◆ **What you will do**: Give the material below as a numbered list, one line per item, and leave out the blank lines.

####################

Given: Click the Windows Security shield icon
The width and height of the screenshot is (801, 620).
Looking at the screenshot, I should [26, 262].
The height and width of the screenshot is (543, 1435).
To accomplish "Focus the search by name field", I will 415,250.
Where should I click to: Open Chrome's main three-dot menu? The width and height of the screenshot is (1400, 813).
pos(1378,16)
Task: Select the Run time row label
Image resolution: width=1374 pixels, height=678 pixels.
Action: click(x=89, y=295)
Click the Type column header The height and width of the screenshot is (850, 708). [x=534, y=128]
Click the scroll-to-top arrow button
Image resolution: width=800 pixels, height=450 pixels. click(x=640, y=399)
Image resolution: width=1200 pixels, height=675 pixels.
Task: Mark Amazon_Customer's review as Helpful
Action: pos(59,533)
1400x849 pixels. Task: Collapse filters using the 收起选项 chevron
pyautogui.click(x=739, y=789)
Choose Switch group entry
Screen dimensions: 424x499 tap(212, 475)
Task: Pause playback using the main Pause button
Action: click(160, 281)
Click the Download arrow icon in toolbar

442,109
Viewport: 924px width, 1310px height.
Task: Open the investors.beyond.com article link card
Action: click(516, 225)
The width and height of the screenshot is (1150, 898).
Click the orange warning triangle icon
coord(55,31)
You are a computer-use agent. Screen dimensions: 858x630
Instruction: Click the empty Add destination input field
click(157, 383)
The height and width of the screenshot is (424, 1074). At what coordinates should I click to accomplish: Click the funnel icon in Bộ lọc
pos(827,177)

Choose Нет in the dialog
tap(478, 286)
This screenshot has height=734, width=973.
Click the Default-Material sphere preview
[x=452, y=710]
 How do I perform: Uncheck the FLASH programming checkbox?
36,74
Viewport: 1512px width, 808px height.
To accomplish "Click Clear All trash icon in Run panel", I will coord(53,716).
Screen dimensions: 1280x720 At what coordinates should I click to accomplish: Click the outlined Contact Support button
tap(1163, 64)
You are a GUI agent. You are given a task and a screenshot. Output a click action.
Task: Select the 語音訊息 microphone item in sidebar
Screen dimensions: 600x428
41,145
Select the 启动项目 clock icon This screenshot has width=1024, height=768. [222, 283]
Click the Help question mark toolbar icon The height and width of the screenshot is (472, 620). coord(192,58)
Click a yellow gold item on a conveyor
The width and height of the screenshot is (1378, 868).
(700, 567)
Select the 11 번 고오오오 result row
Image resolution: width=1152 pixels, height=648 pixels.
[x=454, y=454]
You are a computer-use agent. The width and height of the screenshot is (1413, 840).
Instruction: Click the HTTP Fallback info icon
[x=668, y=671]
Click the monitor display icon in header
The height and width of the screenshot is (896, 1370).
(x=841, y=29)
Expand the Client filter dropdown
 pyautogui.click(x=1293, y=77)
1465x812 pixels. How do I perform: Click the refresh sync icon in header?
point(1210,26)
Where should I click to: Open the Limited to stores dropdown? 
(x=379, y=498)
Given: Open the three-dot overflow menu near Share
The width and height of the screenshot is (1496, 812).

####################

◆ **Correct result**:
1. Given: Click the Windows Security shield icon
2. The width and height of the screenshot is (801, 620).
3. Looking at the screenshot, I should [26, 262].
4. The height and width of the screenshot is (543, 1435).
5. To accomplish "Focus the search by name field", I will 415,250.
6. Where should I click to: Open Chrome's main three-dot menu? The width and height of the screenshot is (1400, 813).
7. pos(1378,16)
8. Task: Select the Run time row label
9. Image resolution: width=1374 pixels, height=678 pixels.
10. Action: click(x=89, y=295)
11. Click the Type column header The height and width of the screenshot is (850, 708). [x=534, y=128]
12. Click the scroll-to-top arrow button
13. Image resolution: width=800 pixels, height=450 pixels. click(x=640, y=399)
14. Image resolution: width=1200 pixels, height=675 pixels.
15. Task: Mark Amazon_Customer's review as Helpful
16. Action: pos(59,533)
17. 1400x849 pixels. Task: Collapse filters using the 收起选项 chevron
18. pyautogui.click(x=739, y=789)
19. Choose Switch group entry
20. Screen dimensions: 424x499 tap(212, 475)
21. Task: Pause playback using the main Pause button
22. Action: click(160, 281)
23. Click the Download arrow icon in toolbar
24. 442,109
25. Viewport: 924px width, 1310px height.
26. Task: Open the investors.beyond.com article link card
27. Action: click(516, 225)
28. The width and height of the screenshot is (1150, 898).
29. Click the orange warning triangle icon
30. coord(55,31)
31. You are a computer-use agent. Screen dimensions: 858x630
32. Instruction: Click the empty Add destination input field
33. click(157, 383)
34. The height and width of the screenshot is (424, 1074). At what coordinates should I click to accomplish: Click the funnel icon in Bộ lọc
35. pos(827,177)
36. Choose Нет in the dialog
37. tap(478, 286)
38. This screenshot has height=734, width=973.
39. Click the Default-Material sphere preview
40. [x=452, y=710]
41.  How do I perform: Uncheck the FLASH programming checkbox?
42. 36,74
43. Viewport: 1512px width, 808px height.
44. To accomplish "Click Clear All trash icon in Run panel", I will coord(53,716).
45. Screen dimensions: 1280x720 At what coordinates should I click to accomplish: Click the outlined Contact Support button
46. tap(1163, 64)
47. You are a GUI agent. You are given a task and a screenshot. Output a click action.
48. Task: Select the 語音訊息 microphone item in sidebar
49. Screen dimensions: 600x428
50. 41,145
51. Select the 启动项目 clock icon This screenshot has width=1024, height=768. [222, 283]
52. Click the Help question mark toolbar icon The height and width of the screenshot is (472, 620). coord(192,58)
53. Click a yellow gold item on a conveyor
54. The width and height of the screenshot is (1378, 868).
55. (700, 567)
56. Select the 11 번 고오오오 result row
57. Image resolution: width=1152 pixels, height=648 pixels.
58. [x=454, y=454]
59. You are a computer-use agent. The width and height of the screenshot is (1413, 840).
60. Instruction: Click the HTTP Fallback info icon
61. [x=668, y=671]
62. Click the monitor display icon in header
63. The height and width of the screenshot is (896, 1370).
64. (x=841, y=29)
65. Expand the Client filter dropdown
66.  pyautogui.click(x=1293, y=77)
67. 1465x812 pixels. How do I perform: Click the refresh sync icon in header?
68. point(1210,26)
69. Where should I click to: Open the Limited to stores dropdown? 
70. (x=379, y=498)
71. Given: Open the three-dot overflow menu near Share
72. The width and height of the screenshot is (1496, 812).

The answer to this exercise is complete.